Well, we now have SecDef Robert Gates saying that the U.S. has conventionally ballistic missiles in deployment:
Responding to a question from NBC’s David Gregory on the ability to deter nuclear armed rogue states, Gates said: “We have, in addition to the nuclear deterrent today, a couple of things we didn’t have in the Soviet days… And we have prompt global strike affording us some conventional alternatives on long-range missiles that we didn’t have before.”
This is f%$#ing insane.
Incoming ballistic missiles, whether with nuclear, conventional explosive, or kinetic warheads, all look the same from launch until the moment of impact, and so are very likely to trigger a nuclear counterstrike.

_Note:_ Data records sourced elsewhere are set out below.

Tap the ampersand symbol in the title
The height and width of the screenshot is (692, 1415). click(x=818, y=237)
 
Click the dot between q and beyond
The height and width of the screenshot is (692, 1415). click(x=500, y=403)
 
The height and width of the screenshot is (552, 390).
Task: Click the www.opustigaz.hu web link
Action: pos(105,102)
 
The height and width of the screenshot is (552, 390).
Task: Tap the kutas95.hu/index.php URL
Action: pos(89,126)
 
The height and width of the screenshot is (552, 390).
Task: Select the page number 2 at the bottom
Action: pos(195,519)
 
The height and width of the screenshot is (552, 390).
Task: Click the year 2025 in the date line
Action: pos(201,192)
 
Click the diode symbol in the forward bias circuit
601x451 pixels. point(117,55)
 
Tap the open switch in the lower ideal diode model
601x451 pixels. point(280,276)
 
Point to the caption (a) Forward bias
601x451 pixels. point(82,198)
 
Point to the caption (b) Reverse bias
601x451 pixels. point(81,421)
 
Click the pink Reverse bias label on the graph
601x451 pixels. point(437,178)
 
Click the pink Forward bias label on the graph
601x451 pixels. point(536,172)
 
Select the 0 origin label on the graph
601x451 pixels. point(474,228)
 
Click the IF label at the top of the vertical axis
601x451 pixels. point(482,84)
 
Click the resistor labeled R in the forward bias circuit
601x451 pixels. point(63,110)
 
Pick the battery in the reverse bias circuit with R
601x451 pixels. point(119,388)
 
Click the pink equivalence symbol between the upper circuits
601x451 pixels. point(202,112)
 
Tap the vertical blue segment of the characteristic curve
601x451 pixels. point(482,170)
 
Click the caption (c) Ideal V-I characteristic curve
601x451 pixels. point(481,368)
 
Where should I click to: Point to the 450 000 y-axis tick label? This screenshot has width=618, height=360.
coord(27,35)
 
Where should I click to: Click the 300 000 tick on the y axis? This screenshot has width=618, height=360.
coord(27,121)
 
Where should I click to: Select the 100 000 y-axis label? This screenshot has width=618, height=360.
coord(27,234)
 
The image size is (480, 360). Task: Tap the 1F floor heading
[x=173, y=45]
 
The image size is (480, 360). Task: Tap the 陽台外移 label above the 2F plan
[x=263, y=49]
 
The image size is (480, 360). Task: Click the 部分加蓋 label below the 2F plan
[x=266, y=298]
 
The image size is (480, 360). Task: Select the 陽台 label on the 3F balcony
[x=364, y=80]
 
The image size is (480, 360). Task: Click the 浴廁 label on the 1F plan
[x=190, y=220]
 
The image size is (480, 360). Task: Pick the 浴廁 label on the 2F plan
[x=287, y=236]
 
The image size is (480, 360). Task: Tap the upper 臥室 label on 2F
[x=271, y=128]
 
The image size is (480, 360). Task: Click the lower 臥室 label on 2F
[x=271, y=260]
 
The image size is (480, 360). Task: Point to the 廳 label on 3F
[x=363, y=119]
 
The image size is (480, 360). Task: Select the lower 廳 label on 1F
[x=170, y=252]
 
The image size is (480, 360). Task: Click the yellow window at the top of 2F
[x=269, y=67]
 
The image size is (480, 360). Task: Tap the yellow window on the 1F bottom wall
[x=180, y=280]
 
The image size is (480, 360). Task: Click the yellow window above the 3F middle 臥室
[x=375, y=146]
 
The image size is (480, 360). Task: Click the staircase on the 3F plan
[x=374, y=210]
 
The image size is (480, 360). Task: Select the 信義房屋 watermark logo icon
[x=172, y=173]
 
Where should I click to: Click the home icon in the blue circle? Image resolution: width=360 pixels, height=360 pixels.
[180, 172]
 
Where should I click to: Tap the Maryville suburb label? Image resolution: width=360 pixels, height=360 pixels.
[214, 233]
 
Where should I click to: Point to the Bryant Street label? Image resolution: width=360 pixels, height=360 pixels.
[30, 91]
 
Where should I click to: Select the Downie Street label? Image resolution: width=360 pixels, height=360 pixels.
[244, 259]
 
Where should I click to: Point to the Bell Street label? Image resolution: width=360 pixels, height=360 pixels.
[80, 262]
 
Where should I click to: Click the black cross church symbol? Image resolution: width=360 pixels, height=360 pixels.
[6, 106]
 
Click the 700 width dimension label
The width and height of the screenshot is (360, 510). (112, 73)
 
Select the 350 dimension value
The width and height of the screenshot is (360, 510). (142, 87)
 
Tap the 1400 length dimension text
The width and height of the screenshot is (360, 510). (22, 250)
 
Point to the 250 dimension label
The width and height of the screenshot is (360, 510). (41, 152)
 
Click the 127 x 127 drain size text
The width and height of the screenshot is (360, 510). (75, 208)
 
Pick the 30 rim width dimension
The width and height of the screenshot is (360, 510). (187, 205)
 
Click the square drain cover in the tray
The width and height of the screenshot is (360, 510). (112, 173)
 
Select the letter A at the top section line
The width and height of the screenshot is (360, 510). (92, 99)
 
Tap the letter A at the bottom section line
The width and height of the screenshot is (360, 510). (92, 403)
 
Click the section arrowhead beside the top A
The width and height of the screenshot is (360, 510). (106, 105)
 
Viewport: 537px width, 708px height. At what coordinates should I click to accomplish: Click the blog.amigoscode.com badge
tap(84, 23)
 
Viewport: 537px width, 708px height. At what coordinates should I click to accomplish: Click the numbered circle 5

I’m with Noah Shachtman on this one:
The Obama administration is poised to take up one of the more dangerous and hare-brained schemes of the Rumsfeld-era Pentagon. The New York Times is reporting that the Defense Department is once again looking to equip intercontinental ballistic missiles with conventional warheads. The missiles could then, in theory, destroy fleeing targets a half a world away — a no-notice “bolt from the blue,” striking in a matter of hours. There’s just one teeny-tiny problem: the launches could very well start World War III.
………
The Pentagon mumbled all kinds of assurances that Beijing or Moscow would never, ever, never misinterpret one kind of ICBM for the other. But the core of their argument essentially came down to this: Trust us, Vlad Putin! That ballistic missile we just launched in your direction isn’t nuclear. We swear!
Former Secretary of Defense Donald Rumsfeld couldn’t even muster that coherent of a defense. [Though the juxtaposition of, “Former Secretary of Defense Donald Rumsfeld” and, “Coherent,” is generally a losing battle anyway.]
“Everyone in the world would know that [the missile] was conventional,” he said in a press conference, “after it hit within 30 minutes.”
(emphasis mine)
So, you will know after a missile hits the target whether or not it is a decapitating nuclear strike aimed at you.
Somehow, this is not reassuring, particularly since if we have a tool like this, we would likely use it on an at least annual basis.